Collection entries
┌──

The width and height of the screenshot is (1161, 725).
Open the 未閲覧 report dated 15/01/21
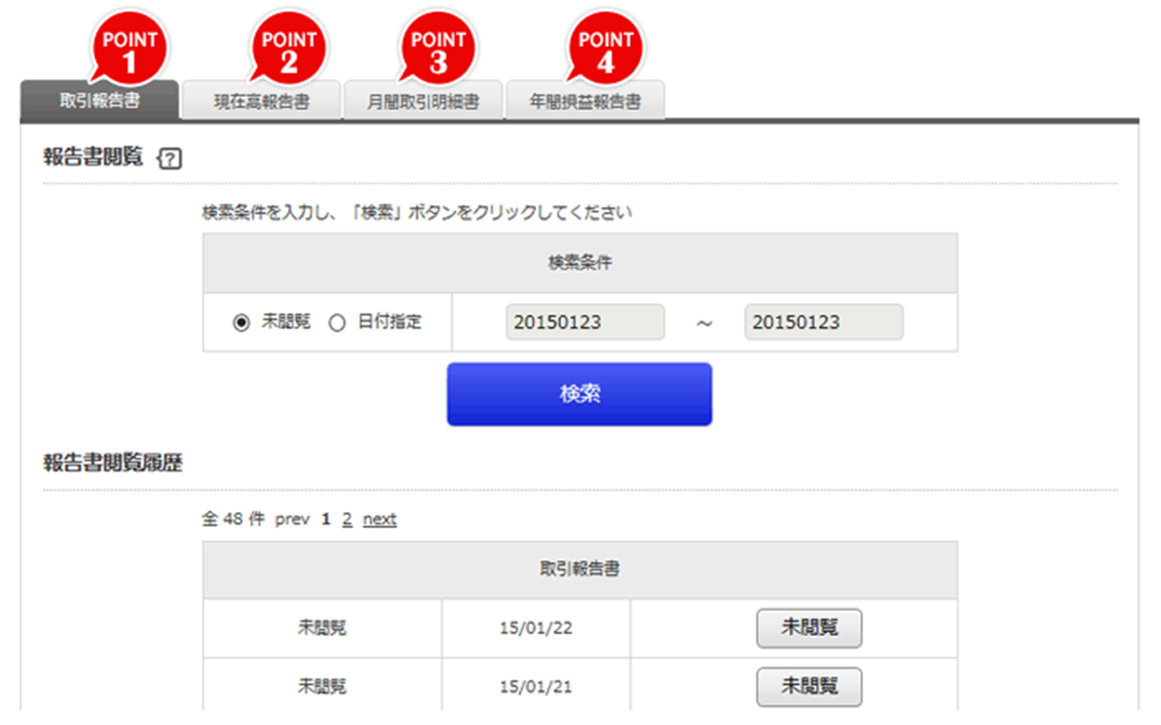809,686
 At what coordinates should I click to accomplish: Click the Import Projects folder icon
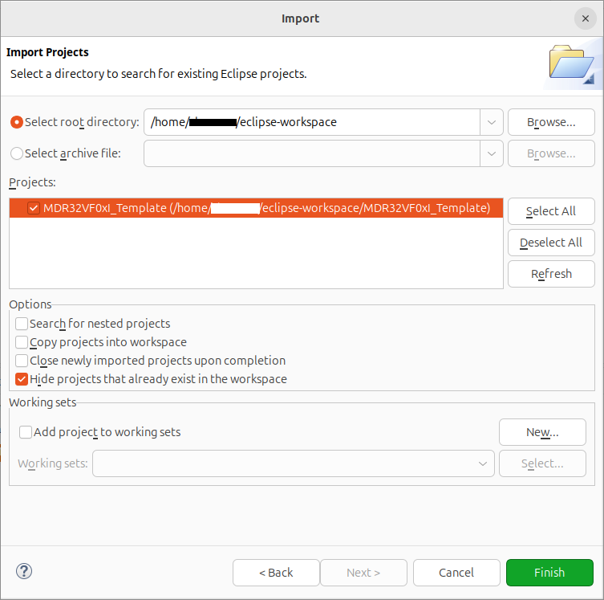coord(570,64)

└──

Could you output each line of the rows above word for word, leaving out the pictures?

**SOLUTION**:
The width and height of the screenshot is (1161, 725).
Open the 未閲覧 report dated 15/01/21
809,686
 At what coordinates should I click to accomplish: Click the Import Projects folder icon
coord(570,64)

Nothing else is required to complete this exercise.